I feel blessed that the excellent Chinese movie A Simple Life gets screened in AMC Theatres in Toronto, albeit long overdue. This is, of course, a movie directed and played by baby boomers -renowned Hong Kong director Ann Hui and her lead actors: Deanie Ip and Andy Lau. Ip has retired from the big screen in 2000, but her re-emerged role in this film deservingly won her the Best Actress Award at The Venice Film Festival and the Golden Horse Award in Asia.
So many film critics have already written in praise of the movie. I agree with everything they said - a masterpiece on character development; the rhythms of shared routine and intimacy that bind the lead characters; the simplicity of everyday aging life and loneliness but treated with delightful humour and exquisite little details. There's no explosive emotions or violence, but all boomers can be empathetic with the relationship between the master and the servant and the role reversal when Ah Tao suffered from a stroke - in old age, the servant becomes the served.

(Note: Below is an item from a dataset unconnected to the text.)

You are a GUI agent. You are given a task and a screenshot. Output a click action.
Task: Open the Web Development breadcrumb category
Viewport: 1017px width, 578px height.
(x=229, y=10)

I was warned by a friend that I might find the movie depressing, as most of it was shot inside an old-age home. Instead, I just find the film extremely funny and nostalgic. This was the first movie in which Lau and Ip reunited on the big screen in 23 years and the two real-life godmother and godson once again remind me of how Andy Lau rose to his megastar fame - he played Ip's son in a TV cop drama when he was still a rookie actor some 35 years ago.

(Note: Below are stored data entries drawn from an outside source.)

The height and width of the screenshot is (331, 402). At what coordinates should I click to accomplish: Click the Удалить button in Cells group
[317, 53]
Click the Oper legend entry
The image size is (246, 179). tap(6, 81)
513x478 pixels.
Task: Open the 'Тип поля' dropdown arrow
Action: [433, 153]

The movie also reminds me of my birthplace Hong Kong and all the veteran actors and directors whom I grew up with. I think this movie is best appreciated by a Cantonese-speaking audience because most of the idioms and colloquialisms would be lost on Mandarin-speaking or English-speaking audiences. This would be a great movie not only to go with boomer friends, but you should take your sons and daughters who, I hope, would learn a few valuable lessons and morals.